WHAT NEEDS TO BE DONE: Repeat, word for word, every line from the line holding "Image resolution: width=988" through the final line of the entries below. Skip all pictures.

Collected data entries
****

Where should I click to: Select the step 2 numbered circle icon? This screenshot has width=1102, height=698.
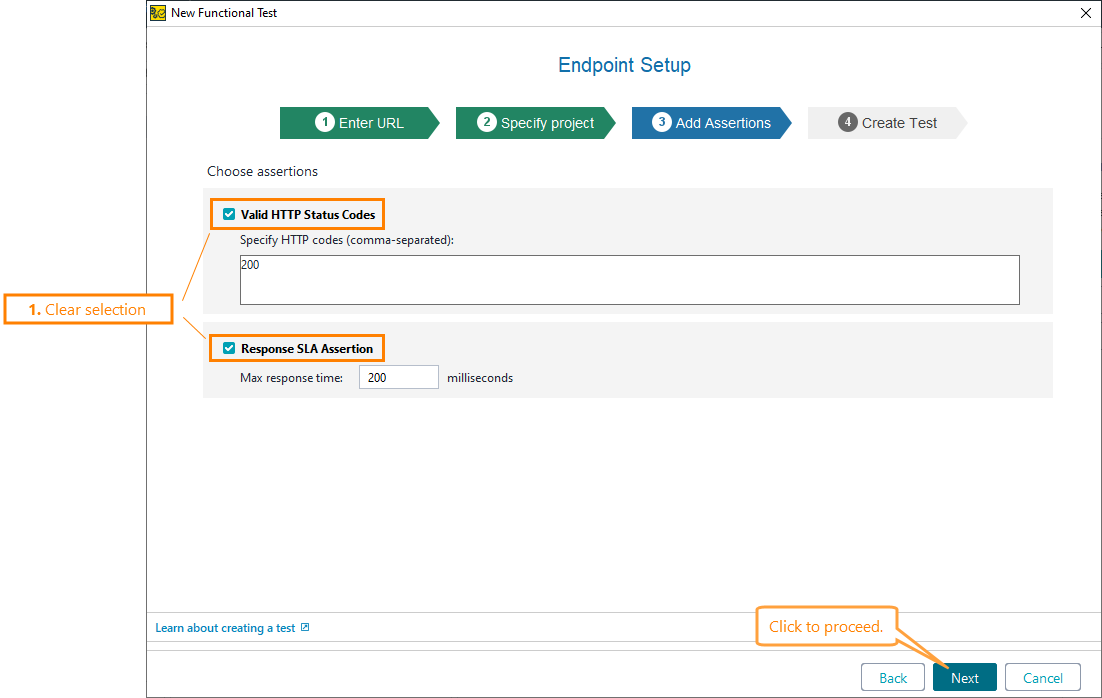489,122
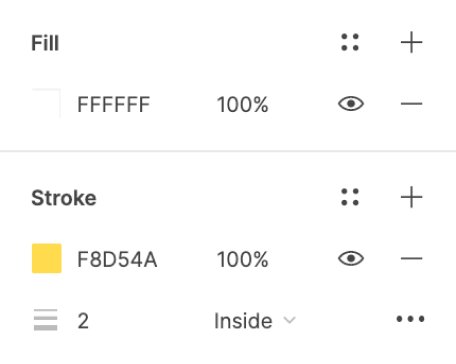Click the Stroke section heading
Image resolution: width=456 pixels, height=364 pixels.
[x=64, y=198]
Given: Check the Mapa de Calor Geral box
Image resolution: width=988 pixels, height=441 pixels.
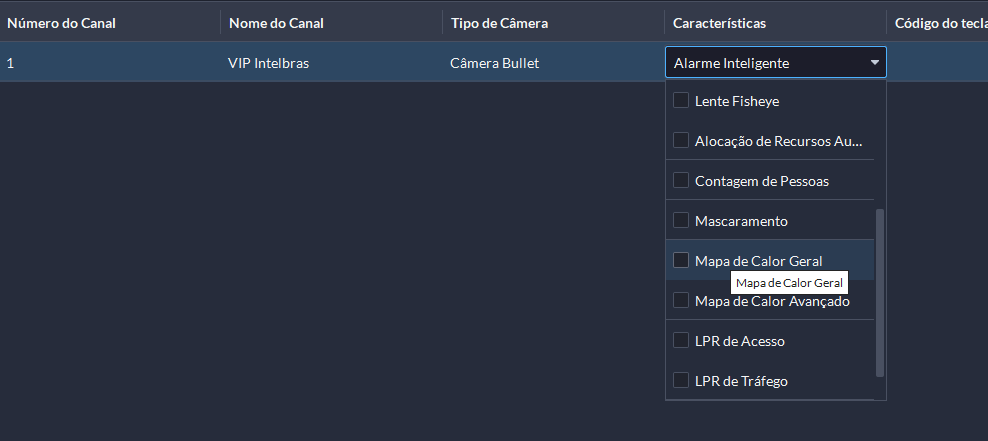Looking at the screenshot, I should (x=681, y=260).
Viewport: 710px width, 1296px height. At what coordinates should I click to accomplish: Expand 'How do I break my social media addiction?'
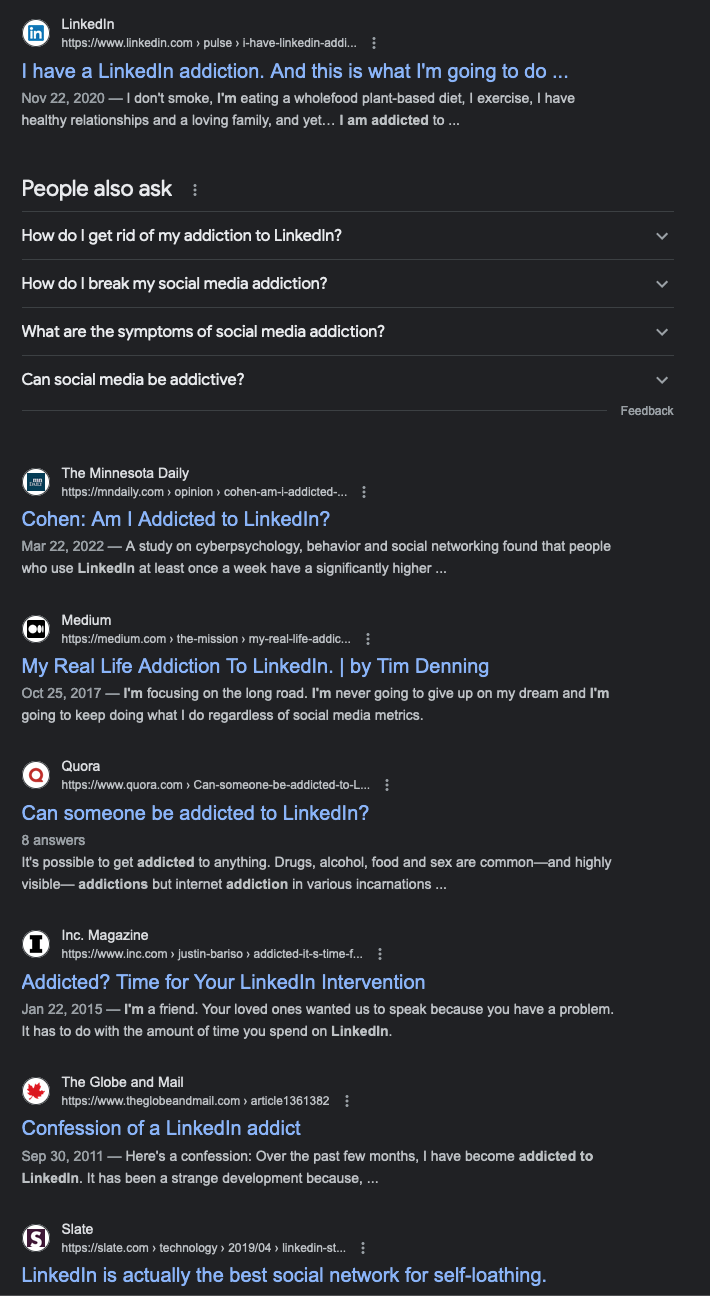coord(348,284)
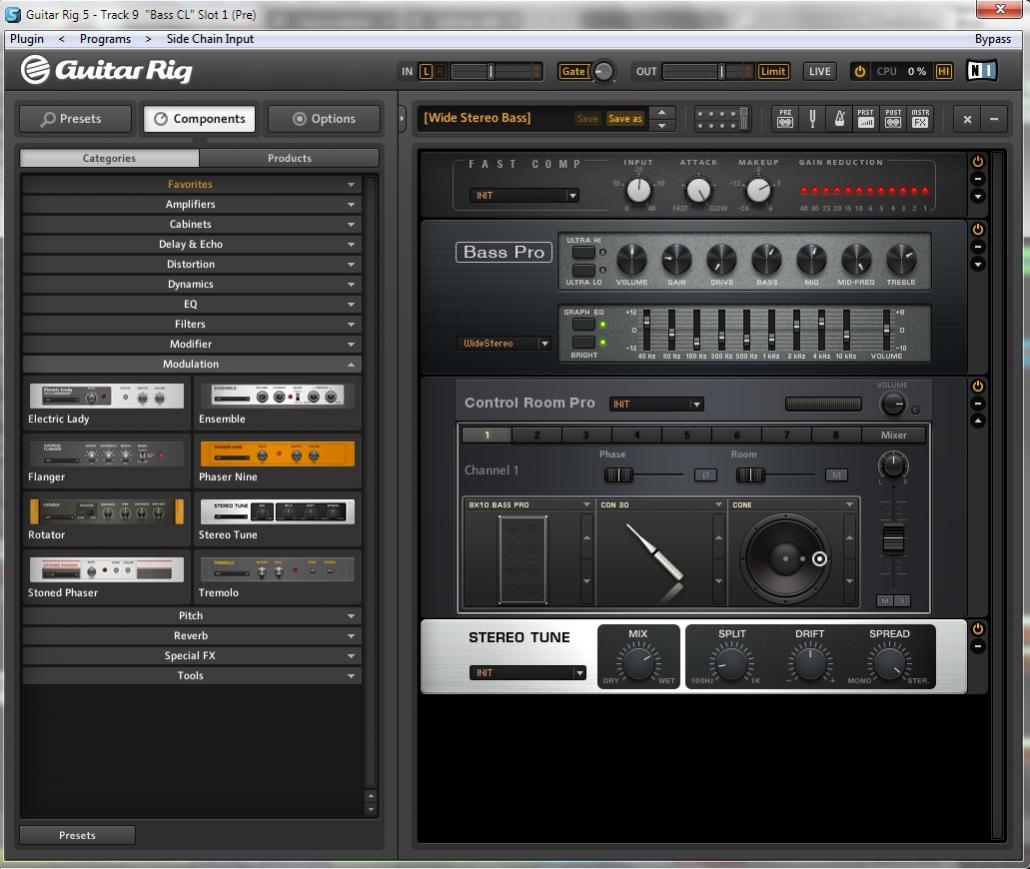Open the BX10 BASS PRO cabinet dropdown
This screenshot has width=1030, height=869.
tap(529, 505)
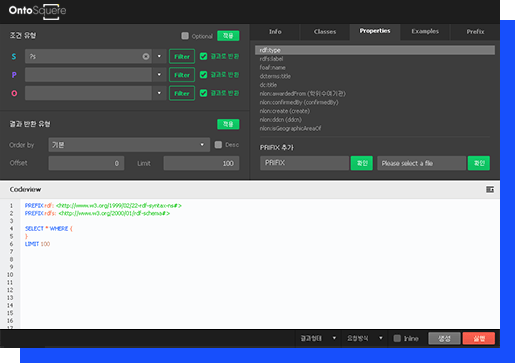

****

FINAL ANSWER:
Image resolution: width=988 pixels, height=441 pixels.
Looking at the screenshot, I should (x=681, y=260).
Viewport: 710px width, 1296px height. At what coordinates should I click to accomplish: Expand 'How do I break my social media addiction?'
coord(348,284)
Open the BX10 BASS PRO cabinet dropdown
This screenshot has width=1030, height=869.
tap(529, 505)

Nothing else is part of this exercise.